FIG. 1 is a perspective view of an electrical connector formed in accordance with one embodiment.

FIG. 2 is a perspective view of the contact assembly formed in accordance with one embodiment.

FIG. 3 is a side view of the signal contact formed in accordance with one embodiment.

FIG. 4 is a top view of the signal contact formed in accordance with one embodiment.

FIG. 5 is a side view of the ground contact formed in accordance with one embodiment.

FIG. 6 is a top view of the ground contact formed in accordance with one embodiment.

FIG. 7 is a schematic view of a system used to manufacture the signal and ground contacts in accordance with one embodiment.

FIG. 1 is a perspective view of an electrical connector 10 formed in accordance with one embodiment. The electrical connector 10 is configured to be mated with a mating electrical connector 30. In an exemplary embodiment, the electrical connector 10 has a mating end 20, a cable end 22, and one or more cables 24 extending from the cable end 22. The electrical connector 10 includes a housing 26 configured to hold a contact assembly 100. In an exemplary embodiment, the housing 26 includes a card slot 28 at the mating end 20. In the illustrated embodiment, the electrical connector 10 is a communication device, such as a serial attached SCSI (SAS) connector. However, the electrical connector 10 may be another type of electrical connector in an alternative embodiment. For example, the electrical connector 10 may define a socket or receptacle connector, such as a card edge socket connector.

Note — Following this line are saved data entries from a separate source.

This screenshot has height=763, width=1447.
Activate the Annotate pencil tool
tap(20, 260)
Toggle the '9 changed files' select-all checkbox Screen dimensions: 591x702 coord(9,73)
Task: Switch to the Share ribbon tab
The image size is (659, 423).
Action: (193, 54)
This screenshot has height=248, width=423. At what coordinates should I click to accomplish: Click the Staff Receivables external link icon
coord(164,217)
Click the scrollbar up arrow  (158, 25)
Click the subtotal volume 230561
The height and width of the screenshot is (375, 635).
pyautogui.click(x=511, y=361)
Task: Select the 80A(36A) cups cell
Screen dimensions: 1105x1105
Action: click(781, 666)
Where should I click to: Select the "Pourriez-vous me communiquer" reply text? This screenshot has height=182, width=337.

The mating electrical connector 30 is configured to be mated with the electrical connector 10. In an exemplary embodiment, the mating electrical connector 30 has a circuit card 32 at a mating end 34 of the mating electrical connector 30. The circuit card 32 includes mating contacts 36 at a card edge 38 of the circuit card 32. The mating contacts 36 may be provided at both sides of the circuit card 32. The connectors 10, 30 may be a high-speed connectors that transmit data signals at speeds over 10 gigabits per second (Gbps), such as over 25 Gbps. The connectors 10, 30 may be input-output (I/O) connectors.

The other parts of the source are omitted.